Fame L.A. is an American drama series that aired in syndication from October 4, 1997 to March 21, 1998. It tells the story of a drama/dance school in Los Angeles where students hone their talents while overcoming various personal problems. It stars Heidi Lenhart, Christian Kane, Roselyn Sánchez, William R. Moses, and Lesli Margherita, among others. Its producers included Patricia Green. Among its directors were Sharron Miller and Nancy Malone. A total of 22 sixty-minute episodes were produced.
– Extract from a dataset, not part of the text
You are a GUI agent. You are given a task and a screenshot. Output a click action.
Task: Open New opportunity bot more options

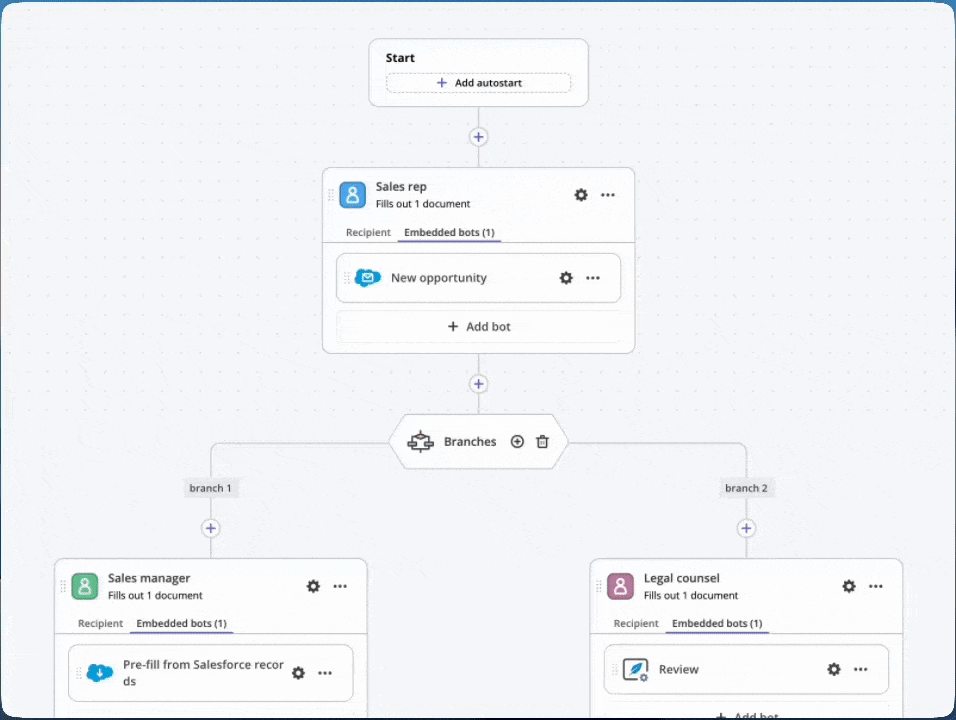(593, 278)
RTÉ, Ireland's national public service broadcaster, is currently airing their own version of the show, titled, Fame: The Musical.

==Cast==
- Heidi Lenhart as Suzanne Carson
- Christian Kane as Ryan Legget
- William R. Moses as David Graysmark
- Lesli Margherita as Liz Clark
- Roselyn Sánchez as Lili Arguelo
- Matt Winston as Adom Lewis
- Andy Milder as Marcus Carilli
- T.E. Russell as T.J. Baron

==Episodes==

| No. | Title | Directed by | Written by | Original release date |
|---|---|---|---|---|
| 1 | "Pilot: Part 1" | Unknown | Unknown | October 4, 1997 |
| 2 | "Pilot: Part 2" | Unknown | Unknown | October 11, 1997 |
| 3 | "Pilot: Part 3" | Unknown | Unknown | October 18, 1997 |
| 4 | "Almost a Big Night" | Unknown | Unknown | October 25, 1997 |
| 5 | "Seize the Day" | Unknown | Unknown | November 1, 1997 |
| 6 | "The Beat Goes On" | Unknown | Unknown | November 8, 1997 |
| 7 | "Reality Check" | Unknown | Unknown | November 15, 1997 |
| 8 | "Life Through the Lens" | Unknown | Unknown | November 22, 1997 |
| 9 | "Who Do You Love?" | Unknown | Unknown | November 29, 1997 |
| 10 | "The Guru" | Unknown | Unknown | December 6, 1997 |
| 11 | "The Christmas Episode" | Unknown | Unknown | December 13, 1997 |
| 12 | "Love Hurts" | Unknown | Unknown | January 10, 1998 |
| 13 | "Haunting Refrains" | Unknown | Unknown | January 17, 1998 |
| 14 | "Baby Pictures" | Unknown | Unknown | January 24, 1998 |
| 15 | "Duet" | Unknown | Unknown | January 31, 1998 |
| 16 | "The Key to Success" | Unknown | Unknown | February 7, 1998 |
| 17 | "Music Lessons" | Unknown | Unknown | February 14, 1998 |
| 18 | "The Boys and the Band" | Unknown | Unknown | February 21, 1998 |
| 19 | "Lili Vanilli" | Unknown | Unknown | February 28, 1998 |
| 20 | "Do or Die" | Unknown | Unknown | March 7, 1998 |
| 21 | "Green Eyed Monster" | Unknown | Unknown | March 14, 1998 |
| 22 | "Brotherly Love" | Unknown | Jordan Budde | March 21, 1998 |

==Awards==
The series won two Primetime Emmys, for Outstanding Choreography (Marguerite Pomerhn Derricks and Peggy Holmes for the pilot) and Outstanding Main Title Theme Music (Maribeth Derry, Tom Snow, Robbie Buchanan and series creator Richard Barton Lewis).